3.3.1. Optimization-based class representation learning
The existing optimization-based class representation learning can be divided into two categories: (1) learning a model-based methods which aim to design network architectures to efficiently adapt to target tasks through only several gradient descent steps; (2) learning to fine-tune-based methods.
Learning a model. In [
75], an optimization-based FSFGIC method was proposed which includes two modules: a bilinear feature learning module and a classifier mapping module. Class-level feature representations are obtained from the bilinear feature learning module [
76]. Furthermore, a novel “piecewise mappings” strategy is proposed which aims to map each sub-vector in class-level feature representations into its corresponding sub-classifier, and then to combine these sub-classifiers together to generate a class-level classifier. Meta Variance Transfer methods [
34] is proposed to learn to augment from the others by observing variations of real data (e.g. geometric deformation, background changes, simple noise) which could hint on unseen variations in other classes. Then the model learns to transfer the variance in the feature space by selecting the variations that could be helpful in simulating the unseen test examples for the target class. In order to combine distribution-level and instance-level relation, Yang et al. [
77] proposed distribution propagation graph network (DPGN). The features of support images and query images are fed into a dual complete graph network, they apply a point-to-distribution aggregation a strategy to aggregate instance similarities to construct distribution representations. And a distribution-to-point aggregation strategy is applied to calculate similarity with both distribution-level and instance-level relations.

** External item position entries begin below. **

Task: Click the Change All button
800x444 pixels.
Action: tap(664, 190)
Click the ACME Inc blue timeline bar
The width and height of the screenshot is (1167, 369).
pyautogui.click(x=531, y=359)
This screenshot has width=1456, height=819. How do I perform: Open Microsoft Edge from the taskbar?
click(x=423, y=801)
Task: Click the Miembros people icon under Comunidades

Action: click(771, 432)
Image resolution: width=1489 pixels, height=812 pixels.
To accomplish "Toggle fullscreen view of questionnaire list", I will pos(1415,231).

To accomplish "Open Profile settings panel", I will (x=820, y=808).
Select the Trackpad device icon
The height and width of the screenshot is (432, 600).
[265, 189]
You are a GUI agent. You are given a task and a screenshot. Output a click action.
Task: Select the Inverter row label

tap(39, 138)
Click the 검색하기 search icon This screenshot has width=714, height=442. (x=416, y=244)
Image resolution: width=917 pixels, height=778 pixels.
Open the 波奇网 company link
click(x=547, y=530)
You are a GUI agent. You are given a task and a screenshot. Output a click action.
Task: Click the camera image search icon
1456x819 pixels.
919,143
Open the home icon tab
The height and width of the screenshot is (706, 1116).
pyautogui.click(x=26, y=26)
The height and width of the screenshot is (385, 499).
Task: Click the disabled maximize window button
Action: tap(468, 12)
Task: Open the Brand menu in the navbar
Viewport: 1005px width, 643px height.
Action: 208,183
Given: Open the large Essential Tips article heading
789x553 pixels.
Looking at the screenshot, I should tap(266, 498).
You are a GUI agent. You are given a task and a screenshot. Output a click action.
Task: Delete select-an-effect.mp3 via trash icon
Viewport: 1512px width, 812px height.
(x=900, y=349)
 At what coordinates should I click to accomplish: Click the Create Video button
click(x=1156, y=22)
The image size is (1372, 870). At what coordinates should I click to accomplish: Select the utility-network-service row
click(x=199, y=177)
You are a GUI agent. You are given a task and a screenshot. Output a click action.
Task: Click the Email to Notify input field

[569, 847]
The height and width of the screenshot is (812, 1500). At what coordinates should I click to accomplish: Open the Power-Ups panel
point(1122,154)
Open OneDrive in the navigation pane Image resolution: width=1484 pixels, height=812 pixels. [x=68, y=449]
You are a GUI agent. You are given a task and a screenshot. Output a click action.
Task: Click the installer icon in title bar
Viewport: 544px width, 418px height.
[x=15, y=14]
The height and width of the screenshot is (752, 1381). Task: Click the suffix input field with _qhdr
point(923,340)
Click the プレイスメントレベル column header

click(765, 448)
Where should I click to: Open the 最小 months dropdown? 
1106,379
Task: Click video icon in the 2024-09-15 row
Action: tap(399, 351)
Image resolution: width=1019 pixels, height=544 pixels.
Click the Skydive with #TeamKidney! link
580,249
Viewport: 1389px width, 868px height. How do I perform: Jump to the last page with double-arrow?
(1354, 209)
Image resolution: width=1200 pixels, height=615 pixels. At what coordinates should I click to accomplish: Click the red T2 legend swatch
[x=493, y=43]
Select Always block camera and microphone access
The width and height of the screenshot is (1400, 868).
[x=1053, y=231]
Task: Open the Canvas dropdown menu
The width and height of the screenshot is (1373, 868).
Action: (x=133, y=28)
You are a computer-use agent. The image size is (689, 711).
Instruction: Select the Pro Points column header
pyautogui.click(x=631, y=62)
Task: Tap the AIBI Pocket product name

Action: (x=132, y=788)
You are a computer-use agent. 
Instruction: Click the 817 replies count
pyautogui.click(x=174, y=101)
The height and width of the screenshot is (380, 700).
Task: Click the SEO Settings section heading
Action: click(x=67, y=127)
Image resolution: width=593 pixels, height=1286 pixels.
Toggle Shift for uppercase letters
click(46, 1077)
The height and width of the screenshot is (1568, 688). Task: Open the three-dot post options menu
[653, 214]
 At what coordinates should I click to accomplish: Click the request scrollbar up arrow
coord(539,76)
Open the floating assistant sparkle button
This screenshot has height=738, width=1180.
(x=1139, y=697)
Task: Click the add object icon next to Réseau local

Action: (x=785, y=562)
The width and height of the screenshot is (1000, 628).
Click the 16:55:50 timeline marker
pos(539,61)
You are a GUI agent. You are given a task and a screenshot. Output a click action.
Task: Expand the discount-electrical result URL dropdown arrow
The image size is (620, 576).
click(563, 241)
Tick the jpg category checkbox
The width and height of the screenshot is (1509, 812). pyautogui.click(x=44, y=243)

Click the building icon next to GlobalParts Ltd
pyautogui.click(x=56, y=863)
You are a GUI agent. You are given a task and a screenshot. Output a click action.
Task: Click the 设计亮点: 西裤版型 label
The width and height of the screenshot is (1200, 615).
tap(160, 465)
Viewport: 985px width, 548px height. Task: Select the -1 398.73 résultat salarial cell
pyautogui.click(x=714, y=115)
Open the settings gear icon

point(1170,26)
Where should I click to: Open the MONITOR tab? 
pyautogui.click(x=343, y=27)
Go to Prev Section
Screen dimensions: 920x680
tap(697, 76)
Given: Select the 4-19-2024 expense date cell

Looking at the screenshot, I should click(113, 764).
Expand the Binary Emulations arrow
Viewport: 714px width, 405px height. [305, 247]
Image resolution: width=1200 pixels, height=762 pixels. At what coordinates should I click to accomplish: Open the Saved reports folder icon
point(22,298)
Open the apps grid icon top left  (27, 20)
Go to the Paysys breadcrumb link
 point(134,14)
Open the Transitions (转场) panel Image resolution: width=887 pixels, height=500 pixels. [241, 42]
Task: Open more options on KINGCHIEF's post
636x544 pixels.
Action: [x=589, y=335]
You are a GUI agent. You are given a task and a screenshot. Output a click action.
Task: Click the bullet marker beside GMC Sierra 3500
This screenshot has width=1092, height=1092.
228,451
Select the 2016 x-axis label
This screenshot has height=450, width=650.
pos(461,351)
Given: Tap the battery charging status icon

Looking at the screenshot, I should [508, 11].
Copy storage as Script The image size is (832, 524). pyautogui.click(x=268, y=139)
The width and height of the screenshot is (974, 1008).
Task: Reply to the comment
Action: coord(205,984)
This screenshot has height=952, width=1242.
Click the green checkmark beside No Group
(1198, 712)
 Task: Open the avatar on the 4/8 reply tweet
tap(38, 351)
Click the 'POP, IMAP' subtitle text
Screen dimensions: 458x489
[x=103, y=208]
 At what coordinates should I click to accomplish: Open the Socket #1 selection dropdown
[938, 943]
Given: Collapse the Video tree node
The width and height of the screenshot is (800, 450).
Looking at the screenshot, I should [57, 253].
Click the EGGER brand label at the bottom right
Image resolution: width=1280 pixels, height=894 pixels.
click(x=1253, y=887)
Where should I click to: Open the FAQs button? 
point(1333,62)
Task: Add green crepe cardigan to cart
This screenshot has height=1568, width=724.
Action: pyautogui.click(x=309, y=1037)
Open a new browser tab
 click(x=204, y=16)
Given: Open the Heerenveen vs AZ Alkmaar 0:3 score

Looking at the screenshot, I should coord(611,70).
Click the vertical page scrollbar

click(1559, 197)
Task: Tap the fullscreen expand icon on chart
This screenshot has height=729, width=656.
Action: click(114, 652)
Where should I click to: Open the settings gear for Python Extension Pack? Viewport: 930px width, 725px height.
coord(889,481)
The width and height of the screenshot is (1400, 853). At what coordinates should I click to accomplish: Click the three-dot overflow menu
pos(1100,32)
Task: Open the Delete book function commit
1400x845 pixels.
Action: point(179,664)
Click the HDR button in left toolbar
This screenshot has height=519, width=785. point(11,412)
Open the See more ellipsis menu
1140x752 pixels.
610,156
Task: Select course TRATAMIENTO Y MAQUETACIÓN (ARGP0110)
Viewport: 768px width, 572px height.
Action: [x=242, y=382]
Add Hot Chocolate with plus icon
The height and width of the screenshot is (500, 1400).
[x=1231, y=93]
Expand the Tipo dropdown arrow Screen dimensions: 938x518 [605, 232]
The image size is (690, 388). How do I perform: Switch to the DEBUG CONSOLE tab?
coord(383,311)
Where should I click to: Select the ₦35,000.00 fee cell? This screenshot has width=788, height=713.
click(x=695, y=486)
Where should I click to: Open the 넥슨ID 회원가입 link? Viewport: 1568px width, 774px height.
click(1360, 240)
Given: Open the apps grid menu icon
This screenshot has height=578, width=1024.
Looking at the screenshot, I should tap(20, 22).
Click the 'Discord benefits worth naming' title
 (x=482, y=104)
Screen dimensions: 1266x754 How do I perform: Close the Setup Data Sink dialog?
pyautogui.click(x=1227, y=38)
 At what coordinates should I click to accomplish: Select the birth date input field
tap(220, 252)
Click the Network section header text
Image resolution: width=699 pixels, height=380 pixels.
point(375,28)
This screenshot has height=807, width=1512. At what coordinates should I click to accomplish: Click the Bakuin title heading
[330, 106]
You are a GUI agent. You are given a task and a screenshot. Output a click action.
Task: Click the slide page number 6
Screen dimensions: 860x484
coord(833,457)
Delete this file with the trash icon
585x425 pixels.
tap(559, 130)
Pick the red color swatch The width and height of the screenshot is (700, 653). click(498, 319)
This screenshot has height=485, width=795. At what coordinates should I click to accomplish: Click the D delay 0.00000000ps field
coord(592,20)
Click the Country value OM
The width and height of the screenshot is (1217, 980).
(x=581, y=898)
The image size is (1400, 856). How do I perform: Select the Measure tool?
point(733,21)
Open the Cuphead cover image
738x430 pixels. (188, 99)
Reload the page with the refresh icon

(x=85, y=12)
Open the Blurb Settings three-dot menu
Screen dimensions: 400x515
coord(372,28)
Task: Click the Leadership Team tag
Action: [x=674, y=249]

Inspired by the compositional representation of objects in humans, [
78] proposed a neural network architecture that explicitly represents objects as a dictionary of shared components and their spatial composition.
Learning to fine-tune. A weight imprinting strategy was proposed in [
79] which aimed to set weights directly of a ConvNet classifier for new categories. They applied a normalization layer with a scaling factor in the classifier which aims to transform the features of new category samples into activation vectors as the weights of the normalization layer. In [
80] a transfer-based method was proposed to generate class representations. They applied a power transform mechanism to preprocess support features to make them closer to the Gaussian distribution. According to the gaussian-like distribution, they applied maximum a posteriori probability to find the estimates of each class center which is similar to the minimization of Wasserstein distance. then a iterative algorithm based on a Wasserstein distance to estimate the optimal transport from the initial distribution of the features to its the Gaussian distribution to update the center. In [
81], they proposed an Adaptive Distribution Calibration (ADC) method for FSL, which can adaptively transfer distribution information from related base classes to calibrate the biased distributions of novel classes.
3.3.2. Metric-based class representation learning
Many techniques have been put forward for effective metric-based class representations which can be broadly divided into five categories: feature distribution, attention mechanism, metric strategy for improving class representation, semantic alignment, and multimodal learning.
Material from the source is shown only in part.